◆ PROBLEM DETAILS ◆
Reproduce word for word everything in the article about governors weighing the reopening decision, from "Some expressed concerns" down to "against tribal loyalties.".

◆ EXCERPT PROVIDED ◆

═══

–‘I only hope to God that it’s the right decision.’
By Denny Gulino
WASHINGTON (MaceNews) – Many governors and their medical advisers are pondering President Trump’s assertion Friday that “the biggest decision I’ve ever had to make” is something they will want to go along with at the end of the month.
Some expressed concerns the president’s continual emphasis on reopening the economy could eventually short-circuit the extraordinarily unified adherence to stay-at-home orders from statehouses and the 30-day guidelines from the White House that are saving tens of thousands of lives.
Others, through the lens of political and ideological polarization, see the issue as pitting common sense against tribal loyalties.
Some Republican governors and Republican-controlled state legislatures are more inclined to follow the president’s lead just as their party opposites are more inclined to ignore him – unless they need something from FEMA and the National Strategic Stockpile.
There is a state Supreme Court hearing Saturday on the lawsuit filed by the Democratic governor of Kansas, for instance, in which she challenges the Republican legislature’s cancellation of her order limiting attendance at church and funeral services to 10 or fewer attendees. She wants a ruling before Easter.
Governors are either experiencing up to hundreds of virus-caused deaths in their state or watching the threat of mass deaths inexorably advance in their direction. They have undergone an intense education in recent days on what it takes to save lives.
The first phase of fencing in the virus through intense mitigation is seeing a promise of peaking the death toll in a few days to a couple of weeks. The next phase looms, of keeping deaths at some minimum level even as possibly infected people are encouraged to circulate again in some parts of the country.
The Task Force’s Anthony Fauci said he would expect additional cases of the virus to pop up any place people are not practicing social distancing, at least until there’s a vaccine. He indicated that could be tolerated as long as those areas were in a containment phase and could immediately isolate virus victims and anyone they contacted.
In areas where only after-the-fact mitigation is possible, like New York, he can not see lifting stay-at-home advisories and orders.

═══

Collected data entries
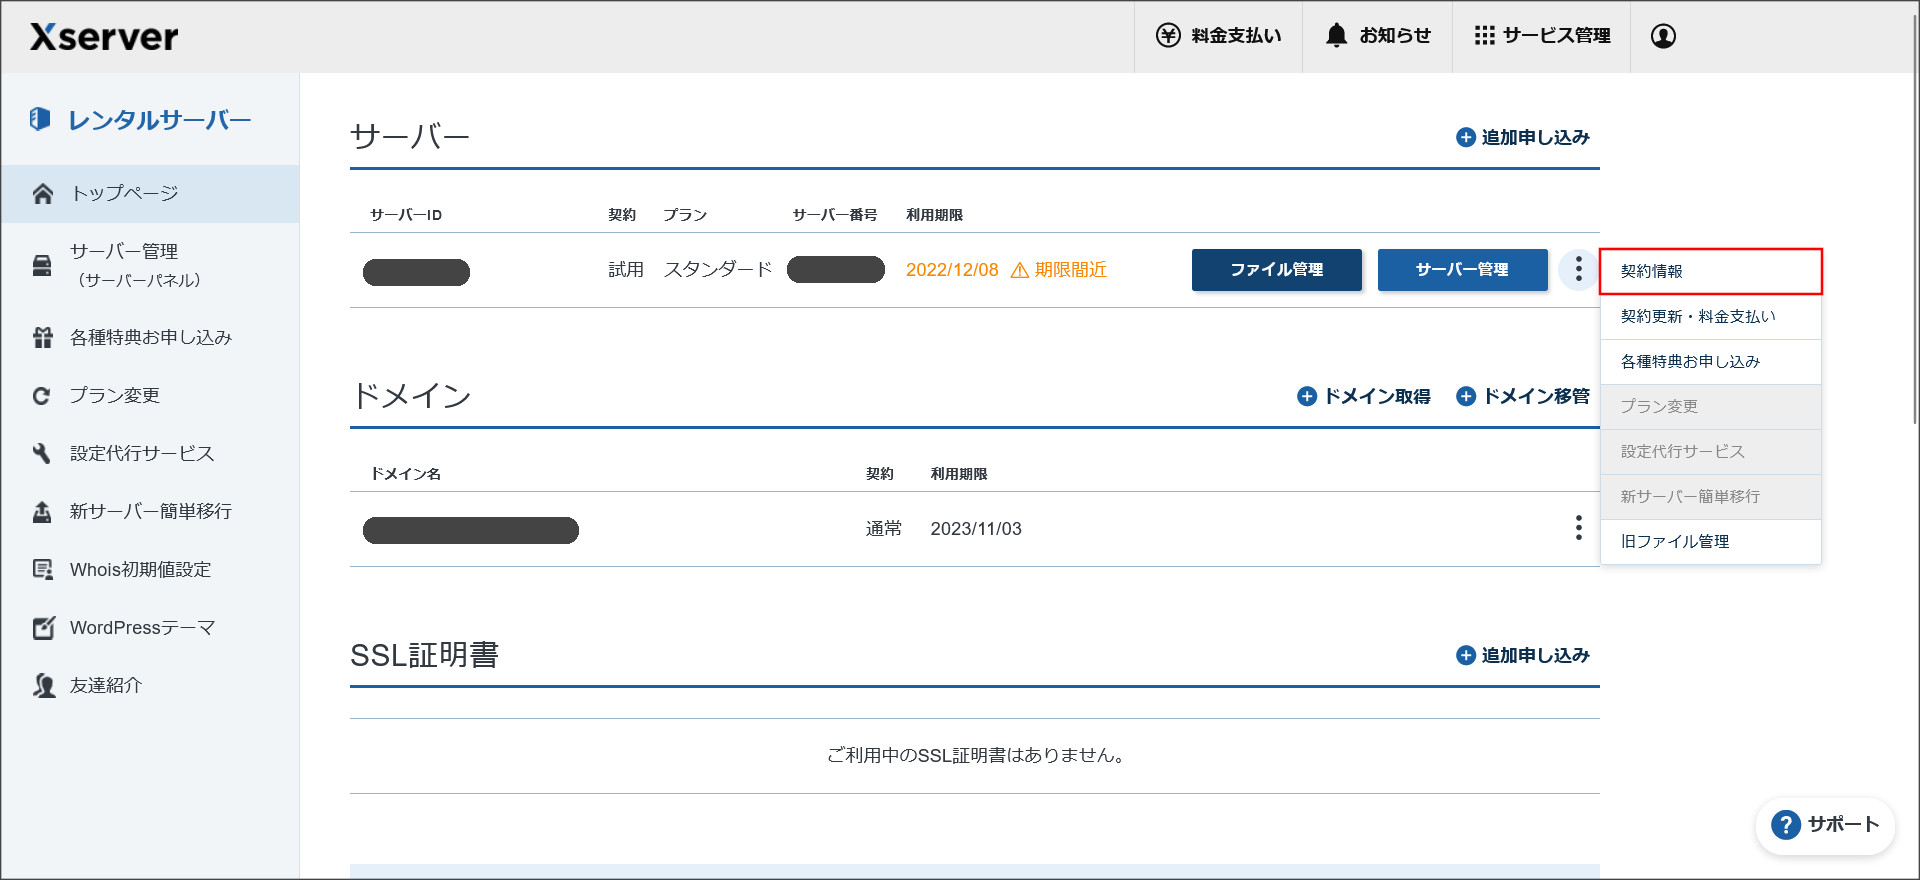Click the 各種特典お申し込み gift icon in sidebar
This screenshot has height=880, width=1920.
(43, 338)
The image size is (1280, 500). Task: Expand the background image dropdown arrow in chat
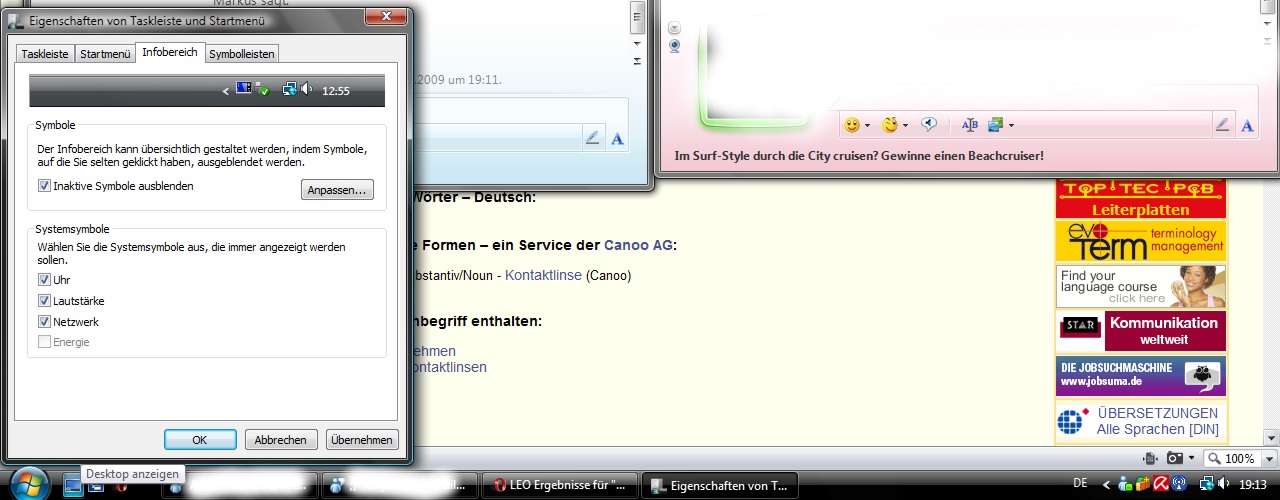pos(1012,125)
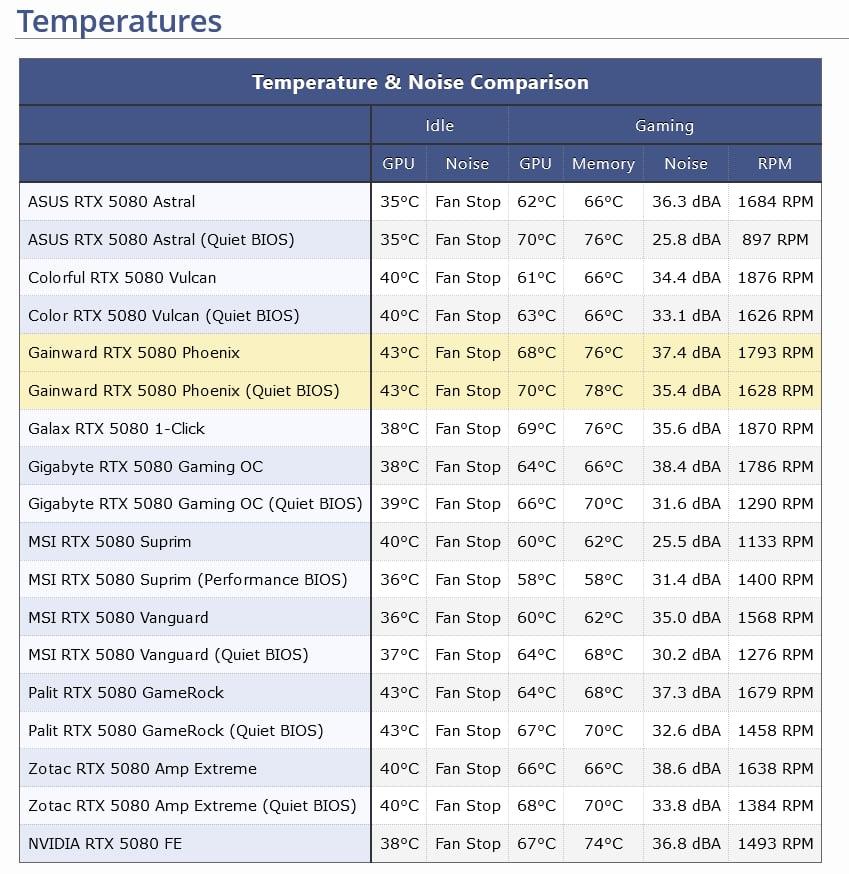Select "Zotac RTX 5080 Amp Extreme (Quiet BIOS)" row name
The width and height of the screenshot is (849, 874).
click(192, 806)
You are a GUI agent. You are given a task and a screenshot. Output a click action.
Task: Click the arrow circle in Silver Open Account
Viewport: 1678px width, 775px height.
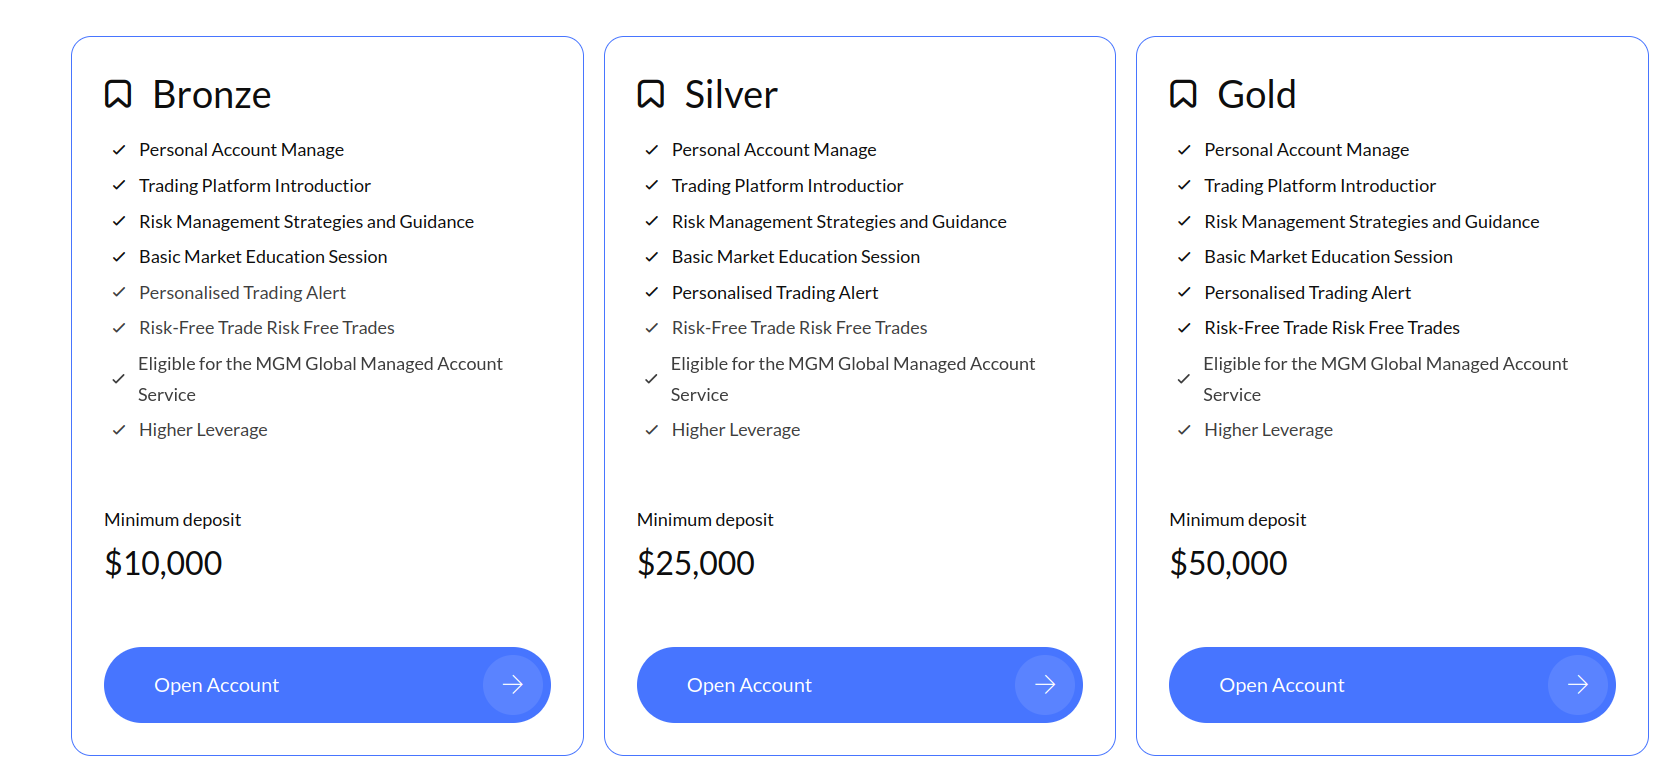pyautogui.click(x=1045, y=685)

═══

◆ ANSWER ◆
Some expressed concerns the president’s continual emphasis on reopening the economy could eventually short-circuit the extraordinarily unified adherence to stay-at-home orders from statehouses and the 30-day guidelines from the White House that are saving tens of thousands of lives.
Others, through the lens of political and ideological polarization, see the issue as pitting common sense against tribal loyalties.